CONSEGNA: Riscrivi tutte le voci sostituendo "Image resolution" con "Screenshot resolution" e senza cambiare nient'altro.

DATI IN INGRESSO:
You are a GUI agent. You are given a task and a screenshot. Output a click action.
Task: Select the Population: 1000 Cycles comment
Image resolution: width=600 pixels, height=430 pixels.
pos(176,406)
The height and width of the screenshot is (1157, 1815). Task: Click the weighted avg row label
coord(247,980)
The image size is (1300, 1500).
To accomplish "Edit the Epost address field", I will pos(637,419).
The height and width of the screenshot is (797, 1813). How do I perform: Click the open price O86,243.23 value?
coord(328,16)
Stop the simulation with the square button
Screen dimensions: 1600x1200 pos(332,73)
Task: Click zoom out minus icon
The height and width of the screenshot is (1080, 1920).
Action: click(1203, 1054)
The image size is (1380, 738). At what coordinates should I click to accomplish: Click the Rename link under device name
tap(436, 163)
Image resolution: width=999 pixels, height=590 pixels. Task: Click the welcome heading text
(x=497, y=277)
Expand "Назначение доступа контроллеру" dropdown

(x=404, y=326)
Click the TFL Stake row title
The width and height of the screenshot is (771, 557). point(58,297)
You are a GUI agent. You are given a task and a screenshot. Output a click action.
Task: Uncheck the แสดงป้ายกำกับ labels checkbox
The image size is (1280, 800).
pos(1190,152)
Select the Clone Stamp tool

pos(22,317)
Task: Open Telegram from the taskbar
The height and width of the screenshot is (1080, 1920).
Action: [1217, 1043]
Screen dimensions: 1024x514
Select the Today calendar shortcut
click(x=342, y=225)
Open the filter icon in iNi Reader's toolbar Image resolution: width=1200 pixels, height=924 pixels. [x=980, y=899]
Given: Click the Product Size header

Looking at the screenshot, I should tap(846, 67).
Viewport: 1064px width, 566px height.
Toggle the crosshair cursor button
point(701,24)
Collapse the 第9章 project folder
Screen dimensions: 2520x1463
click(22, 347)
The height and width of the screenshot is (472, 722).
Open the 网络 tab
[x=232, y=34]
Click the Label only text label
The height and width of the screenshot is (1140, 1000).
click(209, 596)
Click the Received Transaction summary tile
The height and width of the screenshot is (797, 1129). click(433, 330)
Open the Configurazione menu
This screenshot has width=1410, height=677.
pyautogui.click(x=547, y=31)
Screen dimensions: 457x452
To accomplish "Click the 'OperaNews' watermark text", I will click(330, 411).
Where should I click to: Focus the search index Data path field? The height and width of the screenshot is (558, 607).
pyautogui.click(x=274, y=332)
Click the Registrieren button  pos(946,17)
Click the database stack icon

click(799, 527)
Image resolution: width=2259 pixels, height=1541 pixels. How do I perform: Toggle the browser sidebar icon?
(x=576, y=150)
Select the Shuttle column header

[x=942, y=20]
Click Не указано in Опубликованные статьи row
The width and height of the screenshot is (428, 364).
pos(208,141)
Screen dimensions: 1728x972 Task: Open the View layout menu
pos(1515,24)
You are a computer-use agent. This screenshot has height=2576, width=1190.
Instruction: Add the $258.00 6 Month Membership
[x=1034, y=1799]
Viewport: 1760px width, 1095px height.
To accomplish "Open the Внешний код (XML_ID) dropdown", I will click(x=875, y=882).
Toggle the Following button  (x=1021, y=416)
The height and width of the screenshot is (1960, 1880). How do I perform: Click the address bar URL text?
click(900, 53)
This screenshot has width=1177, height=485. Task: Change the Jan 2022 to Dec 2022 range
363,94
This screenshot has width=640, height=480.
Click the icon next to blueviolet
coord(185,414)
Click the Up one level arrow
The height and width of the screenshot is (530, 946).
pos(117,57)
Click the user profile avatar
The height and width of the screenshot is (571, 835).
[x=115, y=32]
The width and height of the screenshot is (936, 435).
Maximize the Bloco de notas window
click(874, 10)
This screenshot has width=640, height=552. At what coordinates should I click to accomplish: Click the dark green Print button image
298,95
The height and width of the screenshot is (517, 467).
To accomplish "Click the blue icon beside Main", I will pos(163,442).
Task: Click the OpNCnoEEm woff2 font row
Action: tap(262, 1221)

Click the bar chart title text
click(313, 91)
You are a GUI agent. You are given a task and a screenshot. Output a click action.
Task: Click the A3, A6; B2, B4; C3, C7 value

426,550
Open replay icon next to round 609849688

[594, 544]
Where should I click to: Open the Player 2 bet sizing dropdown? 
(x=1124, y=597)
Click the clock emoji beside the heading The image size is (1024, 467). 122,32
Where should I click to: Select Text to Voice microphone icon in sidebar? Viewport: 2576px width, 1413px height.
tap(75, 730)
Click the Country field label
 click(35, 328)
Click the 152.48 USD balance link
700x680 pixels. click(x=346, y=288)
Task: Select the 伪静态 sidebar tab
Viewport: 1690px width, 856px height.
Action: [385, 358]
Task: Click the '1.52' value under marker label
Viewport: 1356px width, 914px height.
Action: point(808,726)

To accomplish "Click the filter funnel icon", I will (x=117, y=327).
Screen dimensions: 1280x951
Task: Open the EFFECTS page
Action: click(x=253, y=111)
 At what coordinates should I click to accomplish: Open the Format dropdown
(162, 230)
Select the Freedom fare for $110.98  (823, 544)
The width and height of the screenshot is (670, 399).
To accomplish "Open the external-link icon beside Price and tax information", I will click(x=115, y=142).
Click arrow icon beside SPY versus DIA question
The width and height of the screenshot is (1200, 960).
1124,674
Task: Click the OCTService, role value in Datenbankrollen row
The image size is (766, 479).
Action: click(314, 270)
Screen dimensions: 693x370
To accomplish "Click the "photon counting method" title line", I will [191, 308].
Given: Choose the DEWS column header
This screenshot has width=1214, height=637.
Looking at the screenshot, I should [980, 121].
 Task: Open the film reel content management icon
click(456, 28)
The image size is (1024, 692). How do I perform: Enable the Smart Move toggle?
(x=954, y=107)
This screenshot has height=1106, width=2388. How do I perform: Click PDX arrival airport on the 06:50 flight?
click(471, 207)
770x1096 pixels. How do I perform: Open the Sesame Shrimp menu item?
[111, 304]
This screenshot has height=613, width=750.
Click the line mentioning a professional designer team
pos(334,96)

SOLUZIONE PROPOSTA:
You are a GUI agent. You are given a task and a screenshot. Output a click action.
Task: Select the Population: 1000 Cycles comment
Screenshot resolution: width=600 pixels, height=430 pixels.
pos(176,406)
The height and width of the screenshot is (1157, 1815). Task: Click the weighted avg row label
coord(247,980)
The image size is (1300, 1500).
To accomplish "Edit the Epost address field", I will pos(637,419).
The height and width of the screenshot is (797, 1813). How do I perform: Click the open price O86,243.23 value?
coord(328,16)
Stop the simulation with the square button
Screen dimensions: 1600x1200 pos(332,73)
Task: Click zoom out minus icon
The height and width of the screenshot is (1080, 1920).
Action: click(1203, 1054)
The image size is (1380, 738). At what coordinates should I click to accomplish: Click the Rename link under device name
tap(436, 163)
Screenshot resolution: width=999 pixels, height=590 pixels. Task: Click the welcome heading text
(x=497, y=277)
Expand "Назначение доступа контроллеру" dropdown

(x=404, y=326)
Click the TFL Stake row title
The width and height of the screenshot is (771, 557). point(58,297)
You are a GUI agent. You are given a task and a screenshot. Output a click action.
Task: Uncheck the แสดงป้ายกำกับ labels checkbox
The image size is (1280, 800).
pos(1190,152)
Select the Clone Stamp tool

pos(22,317)
Task: Open Telegram from the taskbar
The height and width of the screenshot is (1080, 1920).
Action: [1217, 1043]
Screen dimensions: 1024x514
Select the Today calendar shortcut
click(x=342, y=225)
Open the filter icon in iNi Reader's toolbar Screenshot resolution: width=1200 pixels, height=924 pixels. [x=980, y=899]
Given: Click the Product Size header

Looking at the screenshot, I should tap(846, 67).
Viewport: 1064px width, 566px height.
Toggle the crosshair cursor button
point(701,24)
Collapse the 第9章 project folder
Screen dimensions: 2520x1463
click(22, 347)
The height and width of the screenshot is (472, 722).
Open the 网络 tab
[x=232, y=34]
Click the Label only text label
The height and width of the screenshot is (1140, 1000).
click(209, 596)
Click the Received Transaction summary tile
The height and width of the screenshot is (797, 1129). click(433, 330)
Open the Configurazione menu
This screenshot has width=1410, height=677.
pyautogui.click(x=547, y=31)
Screen dimensions: 457x452
To accomplish "Click the 'OperaNews' watermark text", I will click(330, 411).
Where should I click to: Focus the search index Data path field? The height and width of the screenshot is (558, 607).
pyautogui.click(x=274, y=332)
Click the Registrieren button  pos(946,17)
Click the database stack icon

click(799, 527)
Screenshot resolution: width=2259 pixels, height=1541 pixels. How do I perform: Toggle the browser sidebar icon?
(x=576, y=150)
Select the Shuttle column header

[x=942, y=20]
Click Не указано in Опубликованные статьи row
The width and height of the screenshot is (428, 364).
pos(208,141)
Screen dimensions: 1728x972 Task: Open the View layout menu
pos(1515,24)
You are a computer-use agent. This screenshot has height=2576, width=1190.
Instruction: Add the $258.00 6 Month Membership
[x=1034, y=1799]
Viewport: 1760px width, 1095px height.
To accomplish "Open the Внешний код (XML_ID) dropdown", I will click(x=875, y=882).
Toggle the Following button  (x=1021, y=416)
The height and width of the screenshot is (1960, 1880). How do I perform: Click the address bar URL text?
click(900, 53)
This screenshot has width=1177, height=485. Task: Change the Jan 2022 to Dec 2022 range
363,94
This screenshot has width=640, height=480.
Click the icon next to blueviolet
coord(185,414)
Click the Up one level arrow
The height and width of the screenshot is (530, 946).
pos(117,57)
Click the user profile avatar
The height and width of the screenshot is (571, 835).
[x=115, y=32]
The width and height of the screenshot is (936, 435).
Maximize the Bloco de notas window
click(874, 10)
This screenshot has width=640, height=552. At what coordinates should I click to accomplish: Click the dark green Print button image
298,95
The height and width of the screenshot is (517, 467).
To accomplish "Click the blue icon beside Main", I will pos(163,442).
Task: Click the OpNCnoEEm woff2 font row
Action: tap(262, 1221)

Click the bar chart title text
click(313, 91)
You are a GUI agent. You are given a task and a screenshot. Output a click action.
Task: Click the A3, A6; B2, B4; C3, C7 value

426,550
Open replay icon next to round 609849688

[594, 544]
Where should I click to: Open the Player 2 bet sizing dropdown? 
(x=1124, y=597)
Click the clock emoji beside the heading The image size is (1024, 467). 122,32
Where should I click to: Select Text to Voice microphone icon in sidebar? Viewport: 2576px width, 1413px height.
tap(75, 730)
Click the Country field label
 click(35, 328)
Click the 152.48 USD balance link
700x680 pixels. click(x=346, y=288)
Task: Select the 伪静态 sidebar tab
Viewport: 1690px width, 856px height.
Action: [385, 358]
Task: Click the '1.52' value under marker label
Viewport: 1356px width, 914px height.
Action: point(808,726)

To accomplish "Click the filter funnel icon", I will (x=117, y=327).
Screen dimensions: 1280x951
Task: Open the EFFECTS page
Action: click(x=253, y=111)
 At what coordinates should I click to accomplish: Open the Format dropdown
(162, 230)
Select the Freedom fare for $110.98  (823, 544)
The width and height of the screenshot is (670, 399).
To accomplish "Open the external-link icon beside Price and tax information", I will click(x=115, y=142).
Click arrow icon beside SPY versus DIA question
The width and height of the screenshot is (1200, 960).
1124,674
Task: Click the OCTService, role value in Datenbankrollen row
The image size is (766, 479).
Action: click(314, 270)
Screen dimensions: 693x370
To accomplish "Click the "photon counting method" title line", I will [191, 308].
Given: Choose the DEWS column header
This screenshot has width=1214, height=637.
Looking at the screenshot, I should [980, 121].
 Task: Open the film reel content management icon
click(456, 28)
The image size is (1024, 692). How do I perform: Enable the Smart Move toggle?
(x=954, y=107)
This screenshot has height=1106, width=2388. How do I perform: Click PDX arrival airport on the 06:50 flight?
click(471, 207)
770x1096 pixels. How do I perform: Open the Sesame Shrimp menu item?
[111, 304]
This screenshot has height=613, width=750.
Click the line mentioning a professional designer team
pos(334,96)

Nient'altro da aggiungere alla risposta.